(Dataset entries)
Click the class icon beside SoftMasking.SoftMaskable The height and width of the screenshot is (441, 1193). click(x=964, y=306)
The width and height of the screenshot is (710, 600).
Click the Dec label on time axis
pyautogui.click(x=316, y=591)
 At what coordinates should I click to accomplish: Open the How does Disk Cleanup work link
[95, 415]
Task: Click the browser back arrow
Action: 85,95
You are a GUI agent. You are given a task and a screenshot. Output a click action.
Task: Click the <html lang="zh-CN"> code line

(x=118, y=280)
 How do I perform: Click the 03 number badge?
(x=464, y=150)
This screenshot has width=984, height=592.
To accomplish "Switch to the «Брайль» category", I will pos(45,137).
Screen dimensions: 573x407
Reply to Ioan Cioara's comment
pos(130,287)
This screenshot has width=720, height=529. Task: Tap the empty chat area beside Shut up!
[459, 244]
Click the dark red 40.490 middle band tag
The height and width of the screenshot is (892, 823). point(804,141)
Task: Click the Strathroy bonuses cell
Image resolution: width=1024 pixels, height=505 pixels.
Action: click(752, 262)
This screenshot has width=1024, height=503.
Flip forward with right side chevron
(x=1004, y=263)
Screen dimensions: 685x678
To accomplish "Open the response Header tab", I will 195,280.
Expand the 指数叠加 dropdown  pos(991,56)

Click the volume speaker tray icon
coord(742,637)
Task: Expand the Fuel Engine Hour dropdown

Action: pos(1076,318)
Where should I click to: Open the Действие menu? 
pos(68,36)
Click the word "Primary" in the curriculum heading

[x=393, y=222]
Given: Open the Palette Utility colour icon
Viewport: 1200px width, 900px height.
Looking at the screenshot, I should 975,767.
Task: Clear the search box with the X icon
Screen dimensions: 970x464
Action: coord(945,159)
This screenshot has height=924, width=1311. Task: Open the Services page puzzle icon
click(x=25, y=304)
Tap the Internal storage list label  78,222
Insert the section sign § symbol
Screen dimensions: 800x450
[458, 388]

◆ Task ◆
Go through the records above and return every line that holds the string "will".

◆ Answer to this exercise ◆
To accomplish "Switch to the «Брайль» category", I will pos(45,137).
To accomplish "Open the response Header tab", I will 195,280.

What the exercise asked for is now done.